I know I spend a lot of time on this blog talking and complaining about guys who dumped me and how much it hurts. Rarely, never, do I feel this pain when I was the one doing the dumping. But yet. I have to keep telling myself. I did the right thing.
I sit here in my hotel room, crying, thinking, wishing, dreaming about what it could have been. If only he had been honest from the start. If only he had told me the truth.
Why did he lie to me and about such stupid stuff. Why say you’re 29 when you’re 26? Why say you own the house when it’s your parents. Those things don’t EVEN MATTER. I WOULD HAVE STILL LIKED YOU FOR YOU!

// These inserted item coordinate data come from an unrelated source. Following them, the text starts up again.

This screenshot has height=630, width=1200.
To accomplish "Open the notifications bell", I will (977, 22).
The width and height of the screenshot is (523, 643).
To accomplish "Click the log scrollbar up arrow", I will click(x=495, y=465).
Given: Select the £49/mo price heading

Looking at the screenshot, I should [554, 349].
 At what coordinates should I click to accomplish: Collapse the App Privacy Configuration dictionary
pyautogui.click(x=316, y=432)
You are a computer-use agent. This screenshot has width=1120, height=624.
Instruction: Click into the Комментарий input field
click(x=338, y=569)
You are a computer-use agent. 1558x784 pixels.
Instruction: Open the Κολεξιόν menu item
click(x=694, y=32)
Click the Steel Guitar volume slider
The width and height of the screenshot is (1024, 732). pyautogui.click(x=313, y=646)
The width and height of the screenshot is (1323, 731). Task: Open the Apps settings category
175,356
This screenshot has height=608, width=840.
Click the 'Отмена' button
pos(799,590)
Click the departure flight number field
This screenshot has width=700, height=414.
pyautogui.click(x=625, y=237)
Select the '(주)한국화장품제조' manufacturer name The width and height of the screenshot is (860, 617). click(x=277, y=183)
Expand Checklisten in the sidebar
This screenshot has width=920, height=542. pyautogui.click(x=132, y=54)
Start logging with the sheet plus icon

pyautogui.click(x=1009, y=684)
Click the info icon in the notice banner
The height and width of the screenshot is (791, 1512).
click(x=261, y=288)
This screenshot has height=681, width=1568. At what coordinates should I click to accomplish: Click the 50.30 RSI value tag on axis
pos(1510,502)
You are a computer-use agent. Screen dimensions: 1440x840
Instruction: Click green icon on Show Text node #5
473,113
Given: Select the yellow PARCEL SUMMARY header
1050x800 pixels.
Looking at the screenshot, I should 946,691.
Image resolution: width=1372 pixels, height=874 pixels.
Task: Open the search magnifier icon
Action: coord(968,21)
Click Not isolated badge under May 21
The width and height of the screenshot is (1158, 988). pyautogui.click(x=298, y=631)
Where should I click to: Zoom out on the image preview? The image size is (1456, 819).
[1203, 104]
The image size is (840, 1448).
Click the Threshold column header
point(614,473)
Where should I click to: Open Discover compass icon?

My mind also goes, what else was he lying about. What other things did he tell me that are fake.
I sit here and wonder, why am I still single. Why did Calvin get a BF immediately after we broke up. Constantine, same thing. I’m sure there are others. Why does Patrick, Pasta, Tim, the list goes on . They are all bf’s or husbands. I am still single. What the fuck did I do. What is wrong with ME?! What am _I_ doing wrong in this world.
Zendesk even FINALLY admitted he has a bf! WTF.
I did the right thing… I did the RIGHT thing. I could never get past the lying. _WE_ could never recover.
And yet, It hurts. I did the right thing.